Right so, let's get back on the train penolin. I feel our mutual harassment of each other waning. And i notice some day gaps that went unobserved, and you know how i appreciate wry commentary and photos superimposed with pithy captions. I'm at the coffee place. It's exceptionally good today. I suspect made with love. Or at least she seems happy, because sometimes so sad or overworked seeming. Also I'm wearing clothes that fit me, courtesy of our bestie cath. Pants that fit, tops that fit. It's pretty lovely. I may even climb mt. halla since my pants wont fall down. Conquer that extinct volcano just to say I did. The usual.
And not to drastically switch topics but just a day or two ago, it's confusing from the future, Daphne was born. They are going to be formidable sisters is all I know. FORMIDABLE. The scorpio and the aries. Nevermind the ridiculous D, D, D, D naming. Daphne and Delilah. Good Lord. Novels are written about such parrings. And just now my Grandma died. Such is the pull of time and the internet informing me. In the past what? How many days would pass of both letters coming toward me across the land and sea. As a joy replaces a sorrow or the two so close together just stand in contrast. And isn't that what books are made of really. I don't know if my grandma got my last two postcards since the first one was the most important thing to say- about the Glory of God and the coming of Christ. She got that one. Dad said she liked it? The 2nd was pondering life, a Rilke poem: are we falcons, are we storms are we the great and beautiful song- I need to send you the translation i have. It's lovely. The 3rd was about reaching eternity: Time is rushing toward me, at the waters edge, the clouds sweep over of all the infinite places my mind and heart have gone- we have traveled far but cannot stop here- and the water- a road to the horizon- behind me, my life lived- before me, unfathomable (endless, deep) on the brink. I step. It will hold me. I will keep walking- to the hills, just beyond the dark road, to warm and welcome. I say to myself, yes, then i will rest, and the Lord will tell me all the ways in which he loved me- keep walking- I know that much.

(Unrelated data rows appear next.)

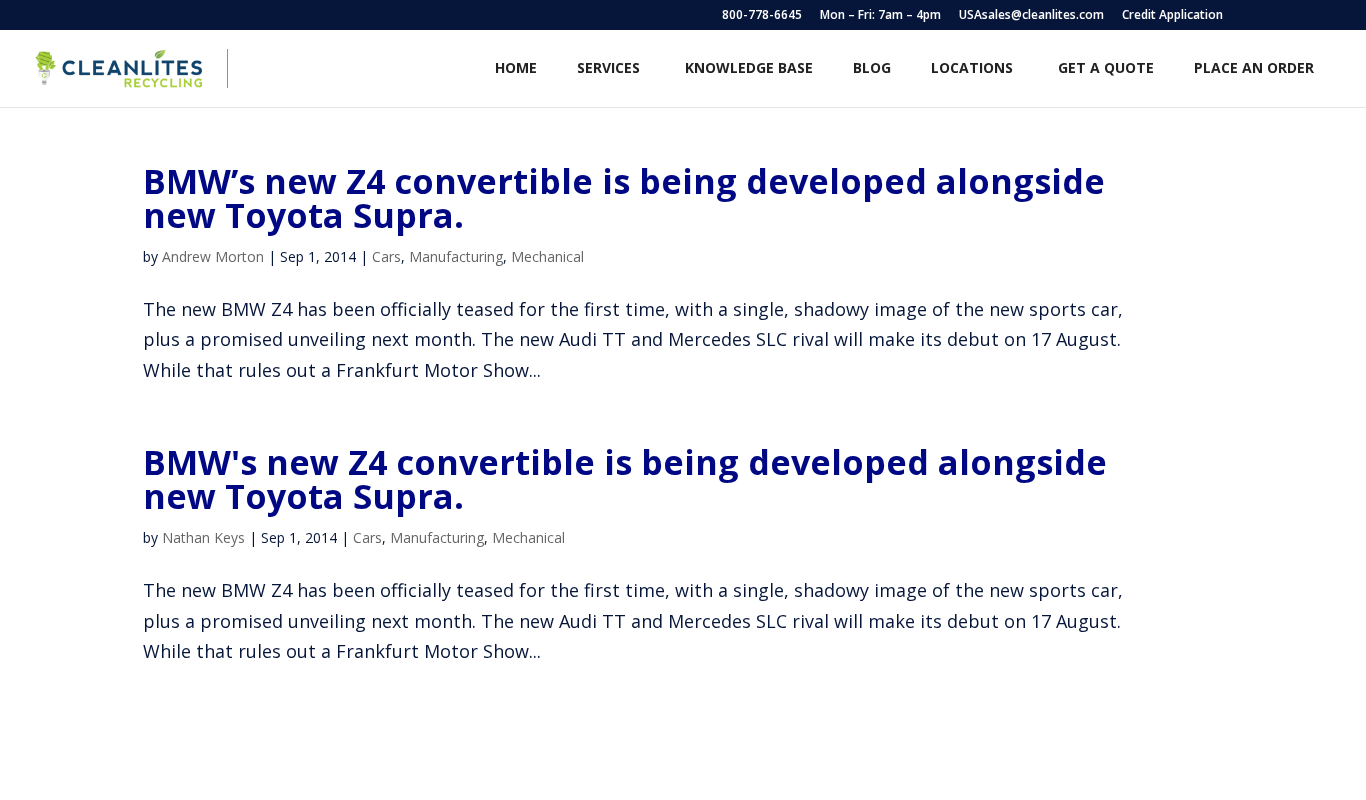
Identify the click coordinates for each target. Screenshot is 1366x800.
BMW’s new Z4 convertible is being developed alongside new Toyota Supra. (624, 198)
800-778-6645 (762, 16)
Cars (386, 256)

What else is there to say. I don't know. I didn't really know my grandma and I think everytime she saw me she saw judgement. I radiate it for good or bad for people who need convicting regardless of how much i smile or what i talk about. And possibly everytime she thought of me too I stood in inditement of her choices. Perhaps I was the argument in her head- maybe i'm placing myself too highly. I don't know. But I'm glad I was able to at least find something to say before she died. Time and distance. And then there's my grandfather to think about. He's the last elder I never knew.
And not to swing back to the here and now- but there's another what must be a regular. She never stays long but she wears these lovely grey wools, and has this amish looking cap she wears and a very subdued but colorful scarf and brown leather boots. She's fashionable in a quirky, home praire referential way and i love her quiet observing eyes and her pea colored quilted coat she wears. She's not quite the normal jeju-ite.
Anyway todays prayer before work,
Lord, today let me walk and be assured of your love and care for me. Let that sense of place and safety radiate to a gentleness and discerning eye for my students, and for compassion for those I work with and for. Put time in its proper place Lord. Don't let it run riot over my mind and heart. Let the proportioned hours be in their place and go by with peace and clarity and without grumbling fatigue.
ok penolin, that's all for now.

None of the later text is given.